The Fascination With Fatima Prophecy

I recently read with interest an article from Brooklyn's diocesan newspaper, "The Tablet," from a May edition. I'm always saving newspapers, cutting  out articles I like and saving articles to read at a later date. I love the printed word. The article was titled, "Is Third Secret of Fatima Still A Secret?" by John Travis. It told about a small group of skeptics who recently met in Rome, not far from the Vatican, to discuss the third part of the Fatima message which the Vatican "explained" ten years ago. According to Vatican experts, the message didn't contain any apocalyptic message as "Fatimists" or members of the "Fatima Challenge movement" expected. This group was disappointed and insists there is still more to the prophecy. According to the article, "The pope's Vatican aides consider the 'Fatimists" a fringe element that is best ignored."

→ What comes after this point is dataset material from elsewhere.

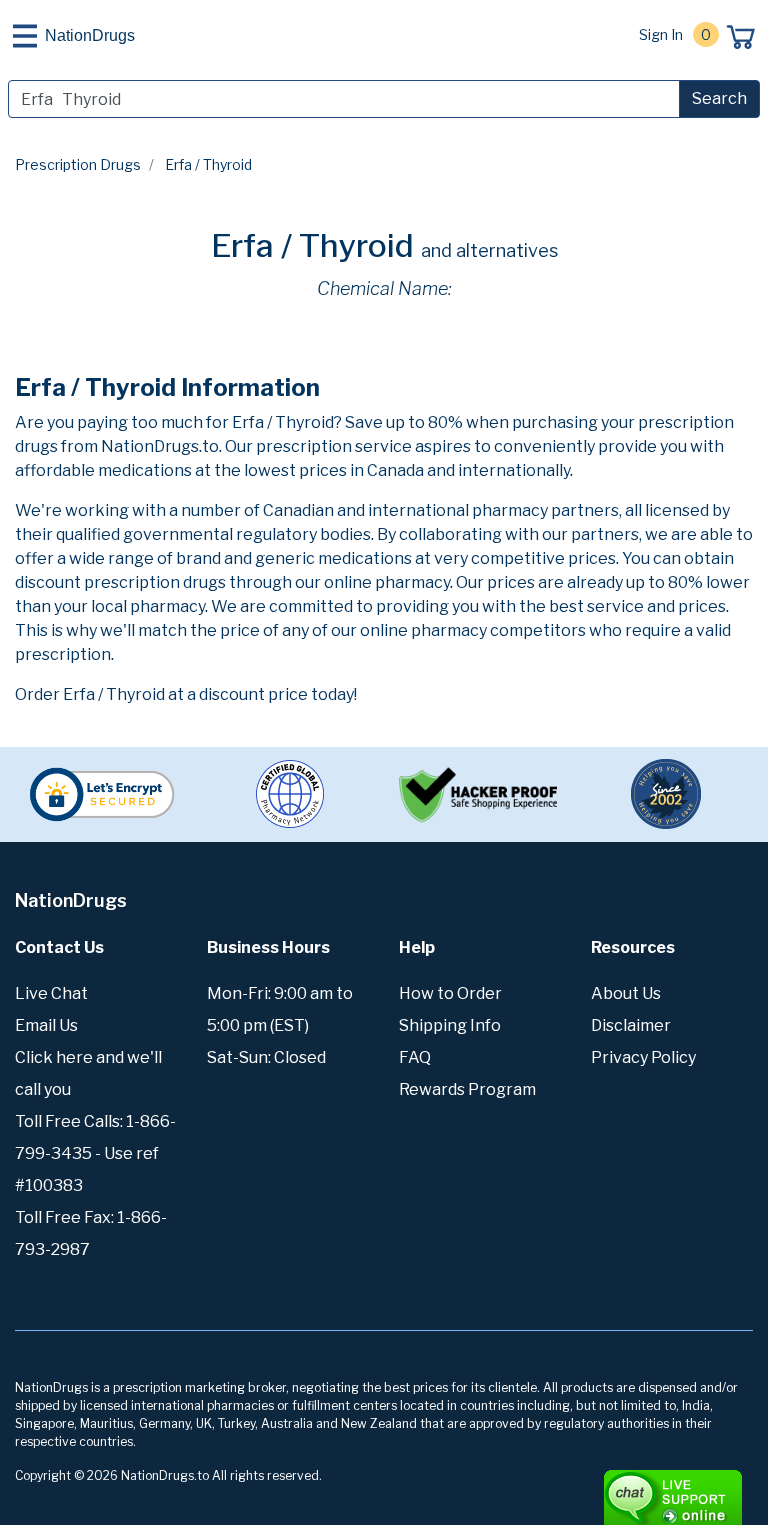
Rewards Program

Fatimists believe that there was more to the third secret and they believe the explanation given of the third secret "removes the vision's apocalyptic scenario and lulls the faithful into a false sense of security." Looking at recent world events,  most especially at what's happening in the Gulf of Mexico and it's almost understandable why these skeptics might think there was something apocalyptic left out of the explanation. 
But anyhow, the prophecy or vision of the third secret was of a "bishop in white, who struggles up a hill amid corpses of slain martyrs, and then falls dead after being shot by soldiers." (Whether this bishop symbolized Pope John Paul II, who was shot and wounded on May 13, 1981 or a convergence of several 20th century pontiffs who helped the Church ward off the dangers, it doesn't mean someone must be killed." 
I'm just using my religious imagination......Perhaps the 'bishop in white' represents all the faithful baptized Christians struggling in modern times to grow spiritually and journey towards God. They struggle knowing they are surrounded by a "great cloud of witnesses", some of whom gave their life for the faith. All are united to them through the community of saints to which we all belong. What about the bishop being shot in the vision? Perhaps the bishop represents all the faithful who are "shot down," trampled over,  and persecuted in modern times, for the faith as they struggle to live the gospel message.
I guess there could be many interpretations of the vision. Vatican officials say there there is no cover-up, that there is no apocalyptic message that's being hidden or withheld. And more importantly, "The Fatima messages are not dogma and the Church does not impose belief or any single interpretation."